Le gouvernement se lance dans sa réforme du logement

le 6 avril 2018

À chaque gouvernement sa loi logement. Après les excès de la loi Alur, habilement corrigée par la loi Pinel, voici venu le temps de la loi Élan présentée hier en Conseil des ministres. Un acronyme pour Évolution du logement, aménagement et numérique. Au menu : réorganisation du secteur HLM, facilitation des mises en construction, sanction des plateformes de locations touristiques aux pratiques illégales, meilleure répression des marchands de sommeil… l’éventail des mesures est large.

Le gouvernement se lance dans sa réforme du logement

À tel point que les opposants l’ont qualifié de loi «fourre-tout». Le texte doit arriver à l’Assemblée à partir de mai. «Dense, il comporte plus de 60 articles parce que nous avons essayé de trouver des solutions pour chacun des verrous aujourd’hui existants, avec deux objectifs : construire plus, mieux et moins cher, et protéger les plus fragiles», a résumé hier Julien Denormandie, secrétaire d’État à la Cohésion des territoires.

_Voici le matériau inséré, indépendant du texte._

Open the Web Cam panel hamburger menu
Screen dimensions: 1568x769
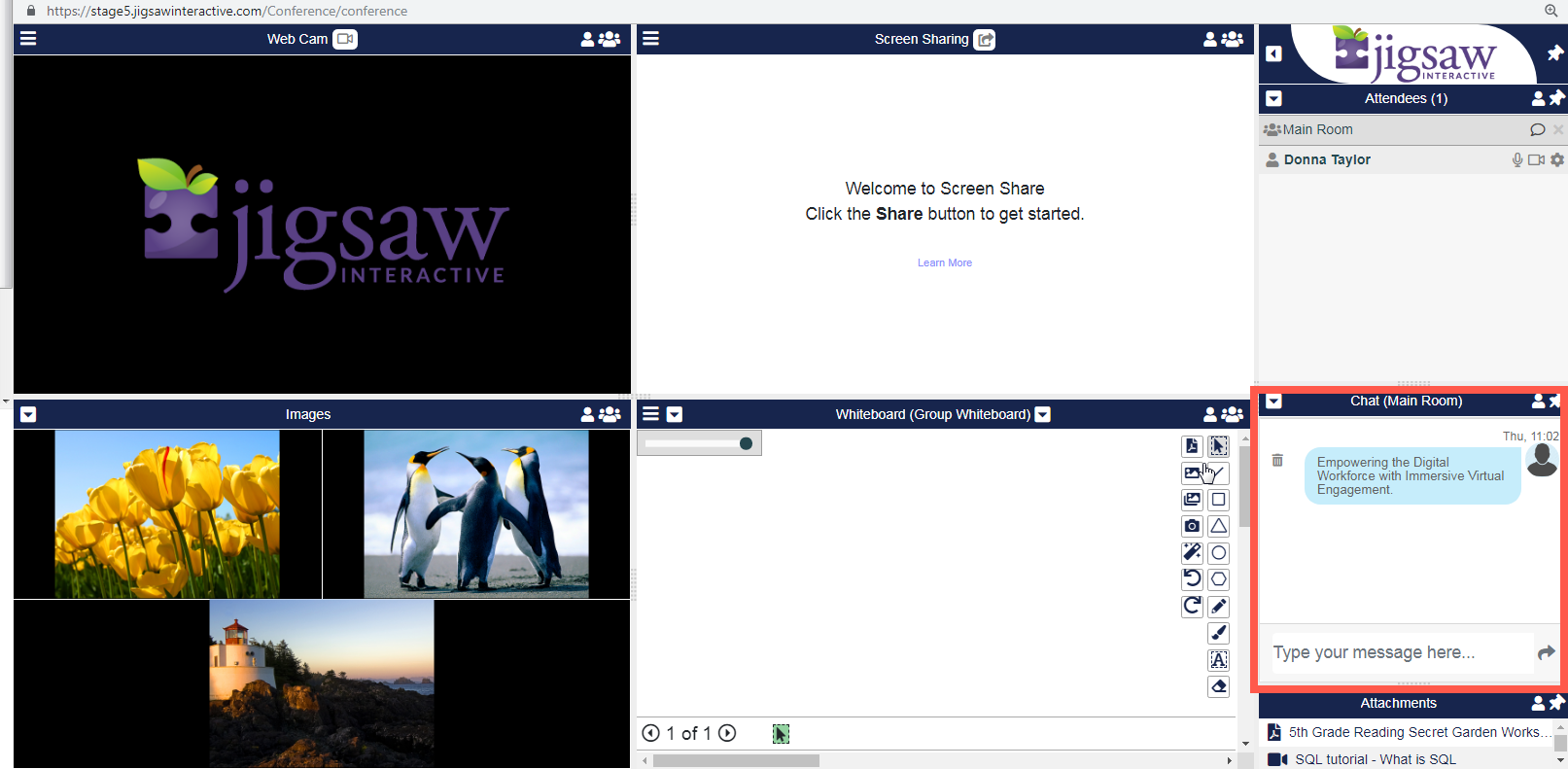point(28,39)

Le bail mobilité, sera mis en place. Il sera conclu pour une période d’un à dix mois, sans dépôts de garantie ou de caution afin de permettre aux candidats à un emploi ou une formation, aux intérimaires, aux stagiaires… de se loger plus facilement.

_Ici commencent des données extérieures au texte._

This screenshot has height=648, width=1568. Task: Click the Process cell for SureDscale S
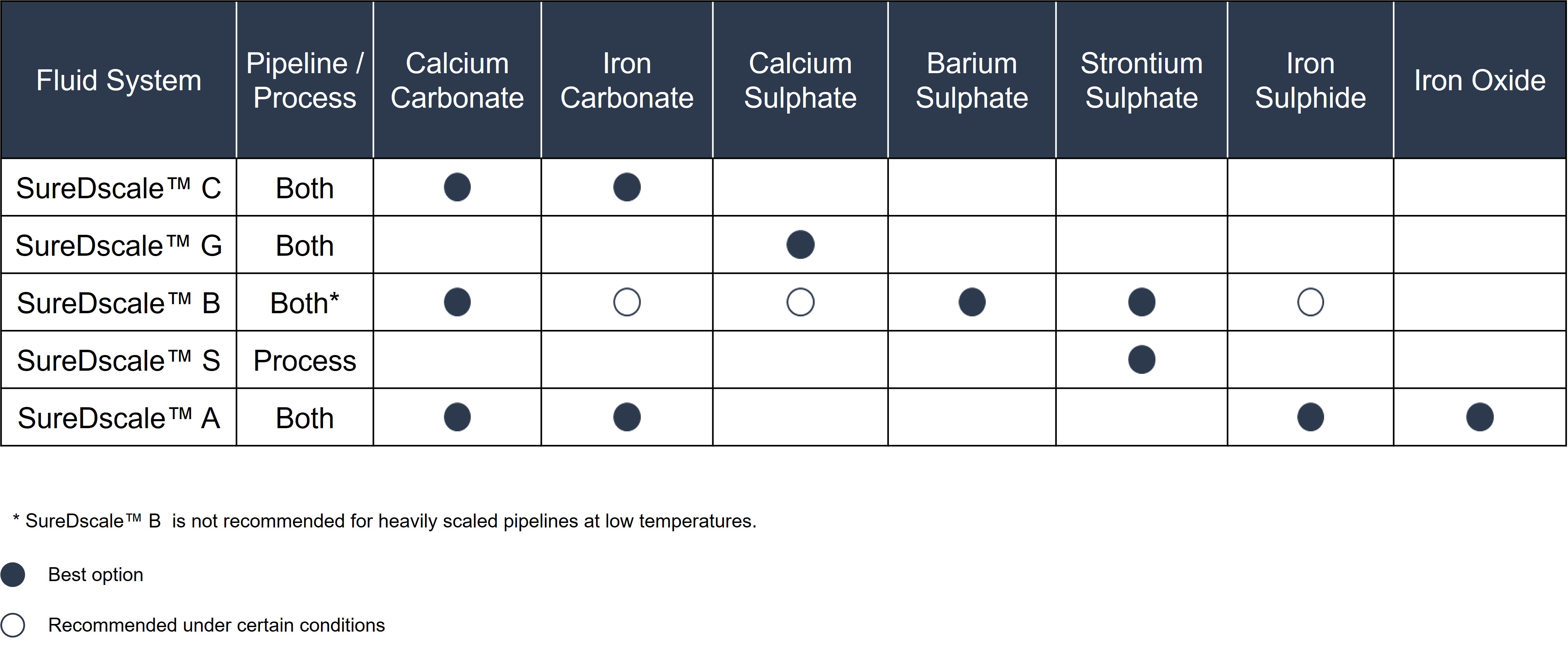click(305, 360)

L’encadrement des loyers, n’est pas d’actualité mais une obligation sera faite aux 28 plus grandes villes de France de créer un observatoire des loyers. La loi n’interdira pas aux élus locaux souhaitant encadrer les loyers de le faire mais la loi n’imposera rien.

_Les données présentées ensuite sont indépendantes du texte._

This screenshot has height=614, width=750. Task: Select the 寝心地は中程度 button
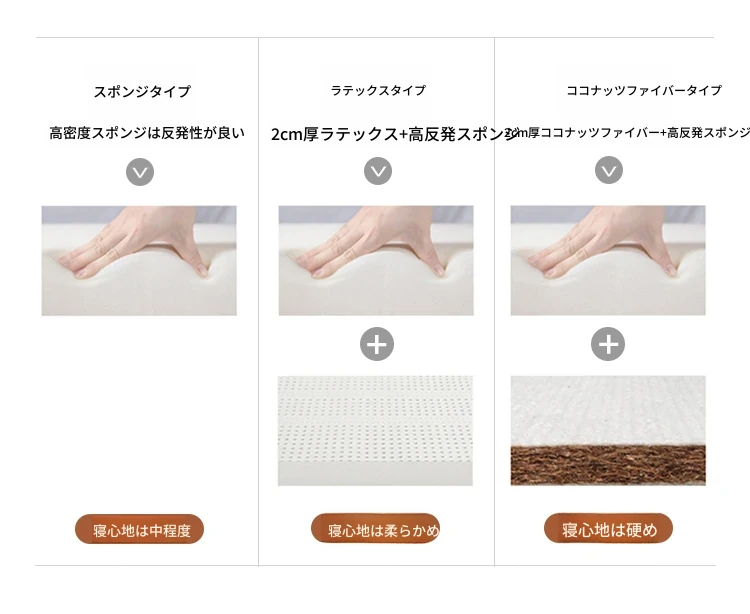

L’attribution des logements sociaux dépendra d’une note qu’obtiendra chaque demandeur. Plus le candidat remplira de critères, plus il accumulera de points accélérant son accession à un logement social. Par ailleurs, les organismes HLM auront l’obligation de réexaminer la situation des locataires tous les six ans afin de vérifier s’ils remplissent toujours les critères HLM. Si leurs revenus dépassent les critères, les locataires se verront appliquer un surloyer.

La vente des logements sociaux sera accélérée pour passer de 8 000 par an en France à 40 000.

Le regroupement des bailleurs sociaux qui gèrent moins de 15 000 logements sera rendu obligatoire d’ici 2021 afin de générer des économies d’échelle.

Les recours contre les permis de construire seront plus strictement encadrés afin d’éviter des procédures dilatoires.

La transformation de bureaux en logements sera facilitée avec l’autorisation de construire 10 % de surfaces en plus.

L’allégement des normes handicapé dans la construction prévoit que seuls 10 % des logements soient accessibles. Les 90 % restants étant «évolutifs», c’est-à-dire adaptables par de menus travaux. Cette mesure est vue comme une régression sociale par treize associations de personnes handicapées.